When they examined the information gathered during that flyby 21 years ago, sure enough, high-resolution magnetometer data showed something strange. Drawing on what scientists learned from exploring plumes on Saturn’s moon Enceladus -- that material in plumes becomes ionized and leaves a characteristic blip in the magnetic field -- they knew what to look for. And there it was on Europa –- a brief, localized bend in the magnetic field that had never been explained.

Galileo carried a powerful Plasma Wave Spectrometer (PWS) to measure plasma waves caused by charged particles in gases around Europa’s atmosphere. Jia’s team pulled that data as well, and it also appeared to back the theory of a plume.

But numbers alone couldn’t paint the whole picture. Jia layered the magnetometry and plasma wave signatures into new 3D modeling developed by his team at the University of Michigan, which simulated the interactions of plasma with solar system bodies. The final ingredient was the data from Hubble that suggested dimensions of potential plumes.

The result that emerged, with a simulated plume, was a match to the magnetic field and plasma signatures the team pulled from the Galileo data.

“There now seem to be too many lines of evidence to dismiss plumes at Europa," said Robert Pappalardo, Europa Clipper project scientist at NASA’s Jet Propulsion Laboratory (JPL) in Pasadena, California. “This result makes the plumes seem to be much more real and, for me, is a tipping point. These are no longer uncertain blips on a faraway image."

The findings are good news for the Europa Clipper mission, which may launch as early as June 2022. From its orbit of Jupiter, Europa Clipper will sail close by the moon in rapid, low-altitude flybys. If plumes are indeed spewing vapor from Europa’s ocean or subsurface lakes, Europa Clipper could sample the frozen liquid and dust particles. The mission team is gearing up now to look at potential orbital paths, and the new research will play into those discussions.

“If plumes exist, and we can directly sample what’s coming from the interior of Europa, then we can more easily get at whether Europa has the ingredients for life,” Pappalardo said. “That’s what the mission is after. That’s the big picture.”

JPL manages the Europa Clipper mission for the agency's Science Mission Directorate.

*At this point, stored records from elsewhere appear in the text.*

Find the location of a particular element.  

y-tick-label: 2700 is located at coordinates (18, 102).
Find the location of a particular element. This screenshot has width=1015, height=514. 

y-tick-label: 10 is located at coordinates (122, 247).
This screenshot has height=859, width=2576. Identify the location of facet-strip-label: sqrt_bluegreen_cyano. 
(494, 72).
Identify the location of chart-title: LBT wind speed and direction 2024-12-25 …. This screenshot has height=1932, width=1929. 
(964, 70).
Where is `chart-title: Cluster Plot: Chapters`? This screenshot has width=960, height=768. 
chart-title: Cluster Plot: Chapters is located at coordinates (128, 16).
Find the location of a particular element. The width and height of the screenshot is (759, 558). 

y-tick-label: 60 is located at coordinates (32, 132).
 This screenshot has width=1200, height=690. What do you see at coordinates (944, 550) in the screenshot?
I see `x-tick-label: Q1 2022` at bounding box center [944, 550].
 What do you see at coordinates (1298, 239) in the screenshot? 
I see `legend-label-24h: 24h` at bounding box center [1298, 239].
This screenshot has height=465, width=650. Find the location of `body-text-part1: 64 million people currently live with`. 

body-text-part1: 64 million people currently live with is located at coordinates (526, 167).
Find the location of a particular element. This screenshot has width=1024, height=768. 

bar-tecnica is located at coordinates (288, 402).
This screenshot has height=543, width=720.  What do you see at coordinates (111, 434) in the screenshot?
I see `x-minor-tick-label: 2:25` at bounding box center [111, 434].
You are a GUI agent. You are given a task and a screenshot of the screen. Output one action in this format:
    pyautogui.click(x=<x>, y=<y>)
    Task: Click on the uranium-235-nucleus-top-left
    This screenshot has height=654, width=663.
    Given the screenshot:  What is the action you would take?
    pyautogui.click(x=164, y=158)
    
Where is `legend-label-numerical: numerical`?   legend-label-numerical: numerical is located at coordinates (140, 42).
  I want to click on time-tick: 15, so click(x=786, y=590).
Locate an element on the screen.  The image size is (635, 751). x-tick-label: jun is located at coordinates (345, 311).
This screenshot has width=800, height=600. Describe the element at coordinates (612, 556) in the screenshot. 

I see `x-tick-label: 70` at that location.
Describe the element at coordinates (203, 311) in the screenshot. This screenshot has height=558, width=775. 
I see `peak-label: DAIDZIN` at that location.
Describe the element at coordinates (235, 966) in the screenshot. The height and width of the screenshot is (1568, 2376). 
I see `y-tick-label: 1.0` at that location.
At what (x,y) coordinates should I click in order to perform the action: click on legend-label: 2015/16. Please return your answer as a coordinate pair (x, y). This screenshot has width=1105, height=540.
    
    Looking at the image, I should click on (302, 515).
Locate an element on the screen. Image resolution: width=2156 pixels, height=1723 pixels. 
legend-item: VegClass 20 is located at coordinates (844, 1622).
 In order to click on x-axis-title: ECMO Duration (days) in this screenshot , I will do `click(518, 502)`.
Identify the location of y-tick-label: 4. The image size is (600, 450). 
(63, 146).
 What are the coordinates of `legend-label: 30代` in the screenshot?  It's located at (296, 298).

Artist’s illustration of Jupiter and Europa (in the foreground) with the Galileo spacecraft after its pass through a plume erupting from Europa’s surface. A new computer simulation gives us an idea of how the magnetic field interacted with a plume. The magnetic field lines (depicted in blue) show how the plume interacts with the ambient flow of Jovian plasma. The red colors on the lines show more dense areas of plasma.